_Exercise goal:_
Retype the lines below, from the first one up to and including the line with "Action: [x=371, y=357]". Leave the pictures out of your copy.

_Provided records:_
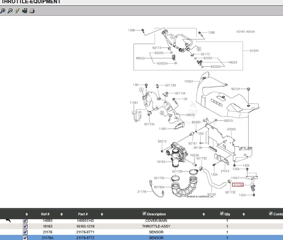Print the diagram using printer icon
283x240 pixels.
tap(32, 11)
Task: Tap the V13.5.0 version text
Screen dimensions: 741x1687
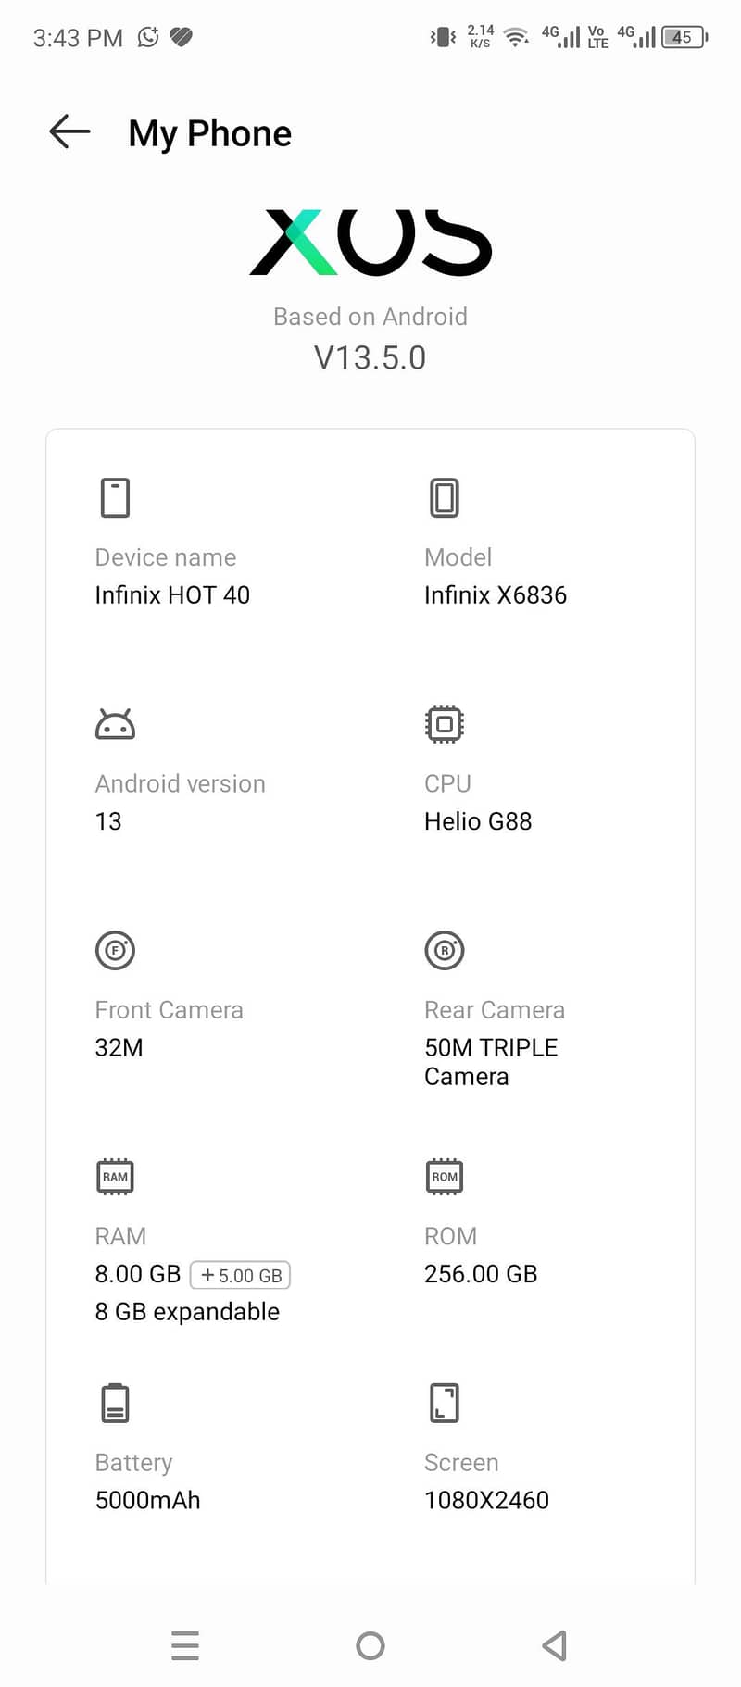Action: [x=371, y=357]
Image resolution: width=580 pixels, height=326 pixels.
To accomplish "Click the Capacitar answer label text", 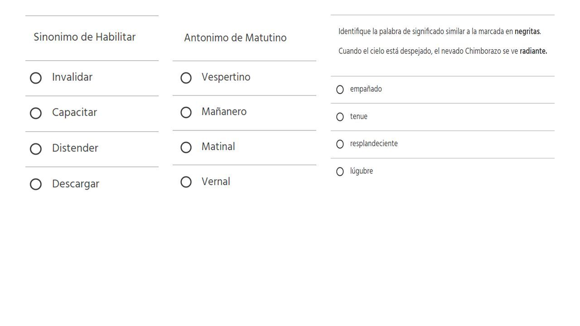I will click(74, 112).
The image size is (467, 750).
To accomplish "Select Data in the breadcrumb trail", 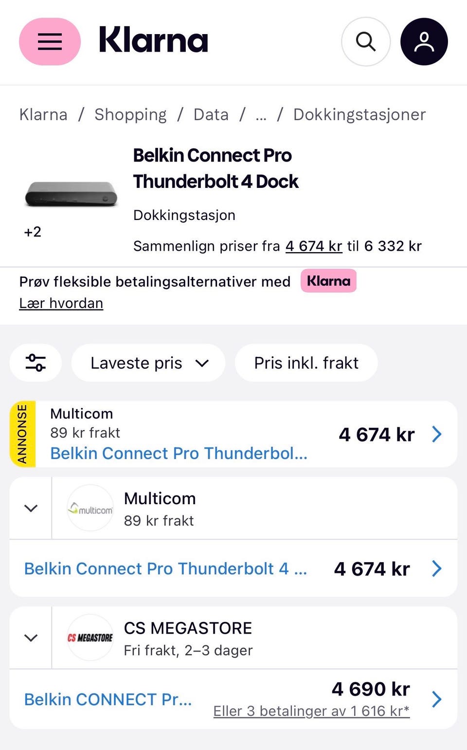I will [x=211, y=114].
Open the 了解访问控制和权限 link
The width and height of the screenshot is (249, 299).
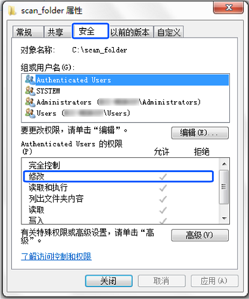tap(56, 256)
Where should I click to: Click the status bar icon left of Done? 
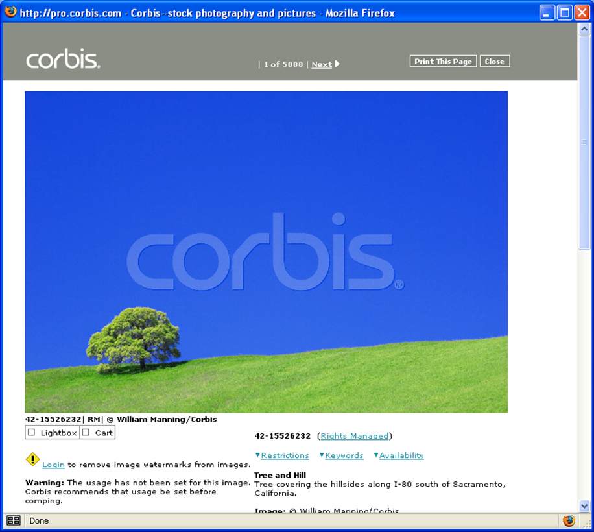click(14, 520)

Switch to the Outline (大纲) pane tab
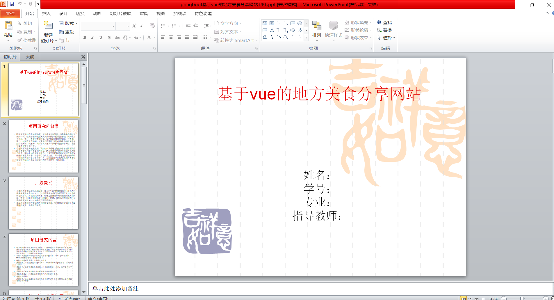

_Answer to this problem:_
Print the diagram using printer icon
283x240 pixels.
tap(32, 11)
Task: Tap the V13.5.0 version text
Screen dimensions: 741x1687
Action: [x=371, y=357]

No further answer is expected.